BEGIN EXTRACTED ENTRIES

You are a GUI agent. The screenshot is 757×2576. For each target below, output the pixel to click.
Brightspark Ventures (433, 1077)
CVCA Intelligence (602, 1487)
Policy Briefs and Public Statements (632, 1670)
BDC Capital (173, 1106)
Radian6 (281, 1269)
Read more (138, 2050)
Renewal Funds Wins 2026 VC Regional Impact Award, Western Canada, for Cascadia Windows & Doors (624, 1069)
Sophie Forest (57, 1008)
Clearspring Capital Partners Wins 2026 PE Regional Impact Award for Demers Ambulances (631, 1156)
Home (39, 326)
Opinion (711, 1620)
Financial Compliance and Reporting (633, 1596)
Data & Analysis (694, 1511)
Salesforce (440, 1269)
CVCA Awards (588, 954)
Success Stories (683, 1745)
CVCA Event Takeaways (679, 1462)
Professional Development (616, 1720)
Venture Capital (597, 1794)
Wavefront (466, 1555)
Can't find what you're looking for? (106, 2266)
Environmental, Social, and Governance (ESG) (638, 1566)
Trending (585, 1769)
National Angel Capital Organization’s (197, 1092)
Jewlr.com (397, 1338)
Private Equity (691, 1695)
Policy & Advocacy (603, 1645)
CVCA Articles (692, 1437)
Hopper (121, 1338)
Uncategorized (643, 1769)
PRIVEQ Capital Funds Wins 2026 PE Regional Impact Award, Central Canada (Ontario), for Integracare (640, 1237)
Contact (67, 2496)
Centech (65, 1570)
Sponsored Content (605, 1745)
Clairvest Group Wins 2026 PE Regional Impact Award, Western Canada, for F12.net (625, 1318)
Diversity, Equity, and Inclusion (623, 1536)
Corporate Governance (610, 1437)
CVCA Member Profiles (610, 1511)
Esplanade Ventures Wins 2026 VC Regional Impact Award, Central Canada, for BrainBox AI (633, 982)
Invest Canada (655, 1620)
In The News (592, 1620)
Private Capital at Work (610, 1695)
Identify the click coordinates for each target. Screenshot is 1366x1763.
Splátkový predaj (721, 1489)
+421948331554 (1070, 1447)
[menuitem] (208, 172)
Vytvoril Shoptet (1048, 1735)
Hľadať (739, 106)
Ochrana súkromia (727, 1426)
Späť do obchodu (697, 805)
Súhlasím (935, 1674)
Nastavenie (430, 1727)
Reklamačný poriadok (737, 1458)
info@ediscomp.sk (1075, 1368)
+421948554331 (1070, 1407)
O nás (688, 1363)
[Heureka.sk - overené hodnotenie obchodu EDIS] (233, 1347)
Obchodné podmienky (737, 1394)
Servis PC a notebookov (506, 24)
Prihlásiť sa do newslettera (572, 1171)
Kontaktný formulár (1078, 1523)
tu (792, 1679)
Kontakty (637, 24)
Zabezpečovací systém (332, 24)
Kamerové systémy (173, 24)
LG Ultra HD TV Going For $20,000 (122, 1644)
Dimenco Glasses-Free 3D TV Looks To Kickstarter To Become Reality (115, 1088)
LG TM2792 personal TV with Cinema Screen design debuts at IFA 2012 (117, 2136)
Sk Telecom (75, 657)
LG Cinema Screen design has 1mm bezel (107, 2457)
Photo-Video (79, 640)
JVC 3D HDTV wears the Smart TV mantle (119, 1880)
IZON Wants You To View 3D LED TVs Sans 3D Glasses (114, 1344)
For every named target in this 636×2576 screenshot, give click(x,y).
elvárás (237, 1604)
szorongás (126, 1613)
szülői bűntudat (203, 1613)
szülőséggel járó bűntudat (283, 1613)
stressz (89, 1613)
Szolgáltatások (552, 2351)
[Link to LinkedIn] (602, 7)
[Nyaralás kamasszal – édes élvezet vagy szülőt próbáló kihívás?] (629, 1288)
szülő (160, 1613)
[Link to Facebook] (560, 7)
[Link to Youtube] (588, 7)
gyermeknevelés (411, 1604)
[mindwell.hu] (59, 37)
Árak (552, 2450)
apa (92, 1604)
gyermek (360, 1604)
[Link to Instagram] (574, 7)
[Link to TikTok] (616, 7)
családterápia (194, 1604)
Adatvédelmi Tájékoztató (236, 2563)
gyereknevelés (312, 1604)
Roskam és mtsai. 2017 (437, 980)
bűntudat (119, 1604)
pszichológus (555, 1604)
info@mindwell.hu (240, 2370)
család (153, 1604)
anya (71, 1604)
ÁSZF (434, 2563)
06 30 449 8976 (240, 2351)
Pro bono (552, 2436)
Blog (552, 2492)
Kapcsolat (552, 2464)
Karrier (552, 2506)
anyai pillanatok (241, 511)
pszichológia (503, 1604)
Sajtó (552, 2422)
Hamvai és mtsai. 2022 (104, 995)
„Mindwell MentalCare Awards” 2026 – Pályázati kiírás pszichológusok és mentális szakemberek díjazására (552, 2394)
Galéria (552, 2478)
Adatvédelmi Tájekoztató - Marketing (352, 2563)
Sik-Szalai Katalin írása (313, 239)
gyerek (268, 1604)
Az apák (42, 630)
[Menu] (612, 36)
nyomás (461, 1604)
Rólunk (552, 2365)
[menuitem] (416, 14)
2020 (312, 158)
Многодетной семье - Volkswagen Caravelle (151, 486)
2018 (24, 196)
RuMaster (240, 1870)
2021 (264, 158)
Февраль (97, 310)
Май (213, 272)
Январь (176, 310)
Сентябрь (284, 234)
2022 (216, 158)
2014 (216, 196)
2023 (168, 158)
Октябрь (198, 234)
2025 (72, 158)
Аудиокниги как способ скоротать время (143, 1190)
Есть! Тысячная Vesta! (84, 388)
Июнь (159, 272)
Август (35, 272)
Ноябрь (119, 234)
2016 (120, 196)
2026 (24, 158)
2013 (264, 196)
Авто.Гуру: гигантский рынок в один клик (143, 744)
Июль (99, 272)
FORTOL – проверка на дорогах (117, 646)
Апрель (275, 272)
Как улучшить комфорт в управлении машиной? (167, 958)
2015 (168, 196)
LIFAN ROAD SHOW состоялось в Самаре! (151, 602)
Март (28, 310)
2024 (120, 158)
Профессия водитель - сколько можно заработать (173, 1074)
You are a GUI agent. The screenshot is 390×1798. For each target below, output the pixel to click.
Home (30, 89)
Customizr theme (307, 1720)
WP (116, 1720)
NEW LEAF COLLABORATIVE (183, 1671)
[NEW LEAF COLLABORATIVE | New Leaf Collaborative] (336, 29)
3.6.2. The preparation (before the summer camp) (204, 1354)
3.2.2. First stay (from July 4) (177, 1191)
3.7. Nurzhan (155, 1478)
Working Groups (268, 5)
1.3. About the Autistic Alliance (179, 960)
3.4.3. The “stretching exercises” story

END EXTRACTED ENTRIES

→ **PROBLEM DETAILS**
What is needed is an exact repetition of all the entries above.

→ **TASK OUTPUT**
You are a GUI agent. The screenshot is 757×2576. For each target below, output the pixel to click.
Brightspark Ventures (433, 1077)
CVCA Intelligence (602, 1487)
Policy Briefs and Public Statements (632, 1670)
BDC Capital (173, 1106)
Radian6 (281, 1269)
Read more (138, 2050)
Renewal Funds Wins 2026 VC Regional Impact Award, Western Canada, for Cascadia Windows & Doors (624, 1069)
Sophie Forest (57, 1008)
Clearspring Capital Partners Wins 2026 PE Regional Impact Award for Demers Ambulances (631, 1156)
Home (39, 326)
Opinion (711, 1620)
Financial Compliance and Reporting (633, 1596)
Data & Analysis (694, 1511)
Salesforce (440, 1269)
CVCA Awards (588, 954)
Success Stories (683, 1745)
CVCA Event Takeaways (679, 1462)
Professional Development (616, 1720)
Venture Capital (597, 1794)
Wavefront (466, 1555)
Can't find what you're looking for? (106, 2266)
Environmental, Social, and Governance (ESG) (638, 1566)
Trending (585, 1769)
National Angel Capital Organization’s (197, 1092)
Jewlr.com (397, 1338)
Private Equity (691, 1695)
Policy & Advocacy (603, 1645)
CVCA Articles (692, 1437)
Hopper (121, 1338)
Uncategorized (643, 1769)
PRIVEQ Capital Funds Wins 2026 PE Regional Impact Award, Central Canada (Ontario), for Integracare (640, 1237)
Contact (67, 2496)
Centech (65, 1570)
Sponsored Content (605, 1745)
Clairvest Group Wins 2026 PE Regional Impact Award, Western Canada, for F12.net (625, 1318)
Diversity, Equity, and Inclusion (623, 1536)
Corporate Governance (610, 1437)
CVCA Member Profiles (610, 1511)
Esplanade Ventures Wins 2026 VC Regional Impact Award, Central Canada, for BrainBox AI (633, 982)
Invest Canada (655, 1620)
In The News (592, 1620)
Private Capital at Work (610, 1695)
Identify the click coordinates for each target. Screenshot is 1366x1763.
Splátkový predaj (721, 1489)
+421948331554 (1070, 1447)
[menuitem] (208, 172)
Vytvoril Shoptet (1048, 1735)
Hľadať (739, 106)
Ochrana súkromia (727, 1426)
Späť do obchodu (697, 805)
Súhlasím (935, 1674)
Nastavenie (430, 1727)
Reklamačný poriadok (737, 1458)
info@ediscomp.sk (1075, 1368)
+421948554331 (1070, 1407)
O nás (688, 1363)
[Heureka.sk - overené hodnotenie obchodu EDIS] (233, 1347)
Obchodné podmienky (737, 1394)
Servis PC a notebookov (506, 24)
Prihlásiť sa do newslettera (572, 1171)
Kontaktný formulár (1078, 1523)
tu (792, 1679)
Kontakty (637, 24)
Zabezpečovací systém (332, 24)
Kamerové systémy (173, 24)
LG Ultra HD TV Going For $20,000 (122, 1644)
Dimenco Glasses-Free 3D TV Looks To Kickstarter To Become Reality (115, 1088)
LG TM2792 personal TV with Cinema Screen design debuts at IFA 2012 (117, 2136)
Sk Telecom (75, 657)
LG Cinema Screen design has 1mm bezel (107, 2457)
Photo-Video (79, 640)
JVC 3D HDTV wears the Smart TV mantle (119, 1880)
IZON Wants You To View 3D LED TVs Sans 3D Glasses (114, 1344)
For every named target in this 636×2576 screenshot, give click(x,y).
elvárás (237, 1604)
szorongás (126, 1613)
szülői bűntudat (203, 1613)
szülőséggel járó bűntudat (283, 1613)
stressz (89, 1613)
Szolgáltatások (552, 2351)
[Link to LinkedIn] (602, 7)
[Nyaralás kamasszal – édes élvezet vagy szülőt próbáló kihívás?] (629, 1288)
szülő (160, 1613)
[Link to Facebook] (560, 7)
[Link to Youtube] (588, 7)
gyermeknevelés (411, 1604)
[mindwell.hu] (59, 37)
Árak (552, 2450)
apa (92, 1604)
gyermek (360, 1604)
[Link to Instagram] (574, 7)
[Link to TikTok] (616, 7)
családterápia (194, 1604)
Adatvédelmi Tájékoztató (236, 2563)
gyereknevelés (312, 1604)
Roskam és mtsai. 2017 (437, 980)
bűntudat (119, 1604)
pszichológus (555, 1604)
info@mindwell.hu (240, 2370)
család (153, 1604)
anya (71, 1604)
ÁSZF (434, 2563)
06 30 449 8976 (240, 2351)
Pro bono (552, 2436)
Blog (552, 2492)
Kapcsolat (552, 2464)
Karrier (552, 2506)
anyai pillanatok (241, 511)
pszichológia (503, 1604)
Sajtó (552, 2422)
Hamvai és mtsai. 2022 (104, 995)
„Mindwell MentalCare Awards” 2026 – Pályázati kiírás pszichológusok és mentális szakemberek díjazására (552, 2394)
Galéria (552, 2478)
Adatvédelmi Tájekoztató - Marketing (352, 2563)
Sik-Szalai Katalin írása (313, 239)
gyerek (268, 1604)
Az apák (42, 630)
[Menu] (612, 36)
nyomás (461, 1604)
Rólunk (552, 2365)
[menuitem] (416, 14)
2020 (312, 158)
Многодетной семье - Volkswagen Caravelle (151, 486)
2018 (24, 196)
RuMaster (240, 1870)
2021 (264, 158)
Февраль (97, 310)
Май (213, 272)
Январь (176, 310)
Сентябрь (284, 234)
2022 (216, 158)
2014 (216, 196)
2023 (168, 158)
Октябрь (198, 234)
2025 (72, 158)
Аудиокниги как способ скоротать время (143, 1190)
Есть! Тысячная Vesta! (84, 388)
Июнь (159, 272)
Август (35, 272)
Ноябрь (119, 234)
2016 (120, 196)
2026 (24, 158)
2013 (264, 196)
Авто.Гуру: гигантский рынок в один клик (143, 744)
Июль (99, 272)
FORTOL – проверка на дорогах (117, 646)
Апрель (275, 272)
Как улучшить комфорт в управлении машиной? (167, 958)
2015 (168, 196)
LIFAN ROAD SHOW состоялось в Самаре! (151, 602)
Март (28, 310)
2024 (120, 158)
Профессия водитель - сколько можно заработать (173, 1074)
You are a GUI agent. The screenshot is 390×1798. For each target below, output the pixel to click.
Home (30, 89)
Customizr theme (307, 1720)
WP (116, 1720)
NEW LEAF COLLABORATIVE (183, 1671)
[NEW LEAF COLLABORATIVE | New Leaf Collaborative] (336, 29)
3.6.2. The preparation (before the summer camp) (204, 1354)
3.2.2. First stay (from July 4) (177, 1191)
3.7. Nurzhan (155, 1478)
Working Groups (268, 5)
1.3. About the Autistic Alliance (179, 960)
3.4.3. The “stretching exercises” story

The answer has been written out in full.